Language Ambiguity and AI Constraints
Natural language is characterized by inherent ambiguity. While Large Language Models effectively parse such inputs, mapping them to deterministic execution environments or formal logic remains prone to hallucinations.
Constrained Natural Language (CNL)
CNLs are subsets of natural languages with restricted grammar and controlled vocabulary. They maintain the readability of English while exhibiting the properties of formal languages. Notable examples include Attempto Controlled English (ACE) and the Grammatical Framework (GF).
Historical & Related Initiatives
- Basic English: A 1930 controlled language with a reduced vocabulary of 850 words, representing an early precursor to formal CNLs for international communication.
- RuleML / SWRL: Standards for representing rules in the Semantic Web, often utilizing human-readable "logical English" variants.

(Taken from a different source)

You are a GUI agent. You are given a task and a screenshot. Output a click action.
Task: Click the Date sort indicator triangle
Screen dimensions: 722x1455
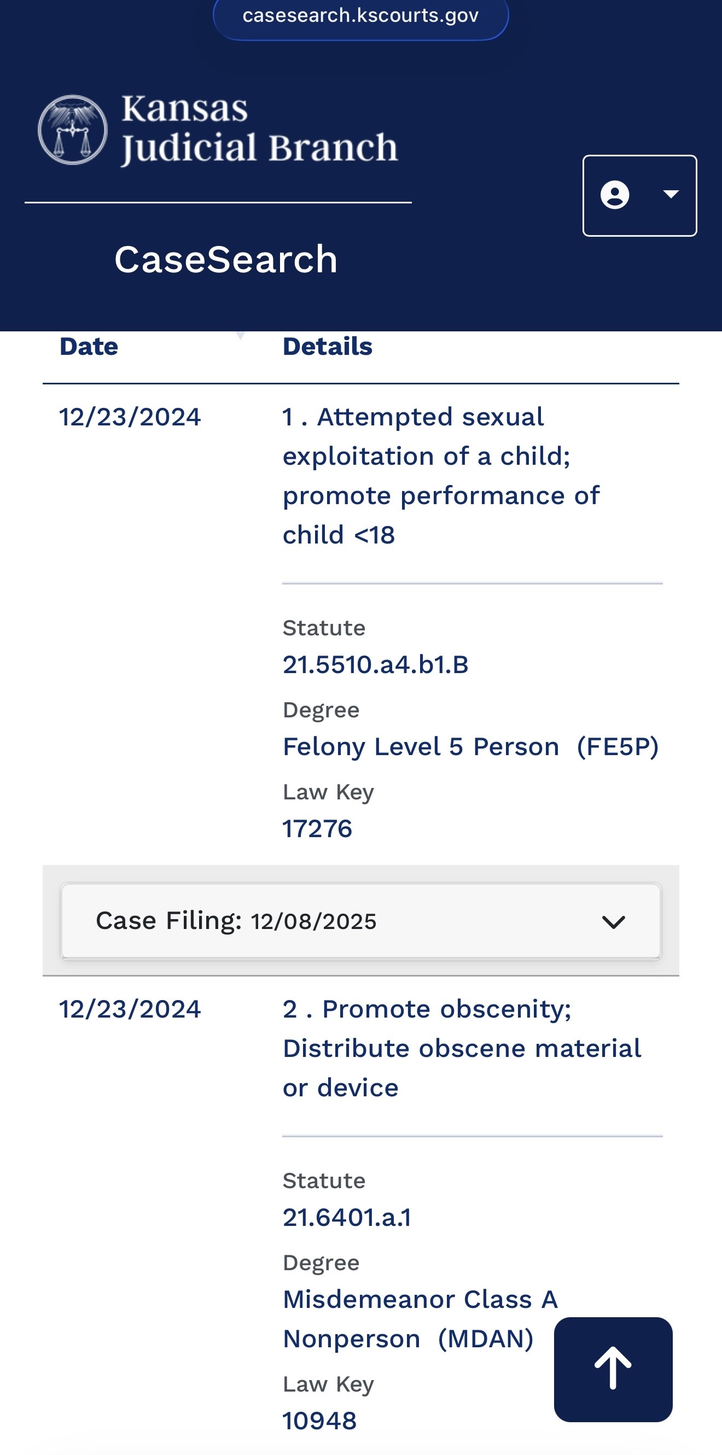click(240, 336)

- PENG (Processable English): A CNL designed specifically for mapping to First-Order Logic, prioritizing machine-executability.
- CLCE (Common Logic Controlled English): A formal subset of English that maps directly to the ISO Common Logic standard.
Executable Semantics
Direct mapping of CNL to Formal Semantics (such as mapping sentences to SPARQL or logic programs) provides several technical benefits:
- Deterministic Verification: Inputs failing the CNL grammar are rejected, preventing hallucinated logic.
- Auditability: Reasoning steps are represented in human-readable yet formally grounded text.
- Bi-directional Transformation: Enables the conversion of formal data into verifiable human-readable claims.
Objective
The research focus is the development of systems where LLMs function as translators from natural language into CNLs, which are subsequently processed by deterministic symbolic engines. This hybrid approach aims to combine linguistic fluency with formal rigor.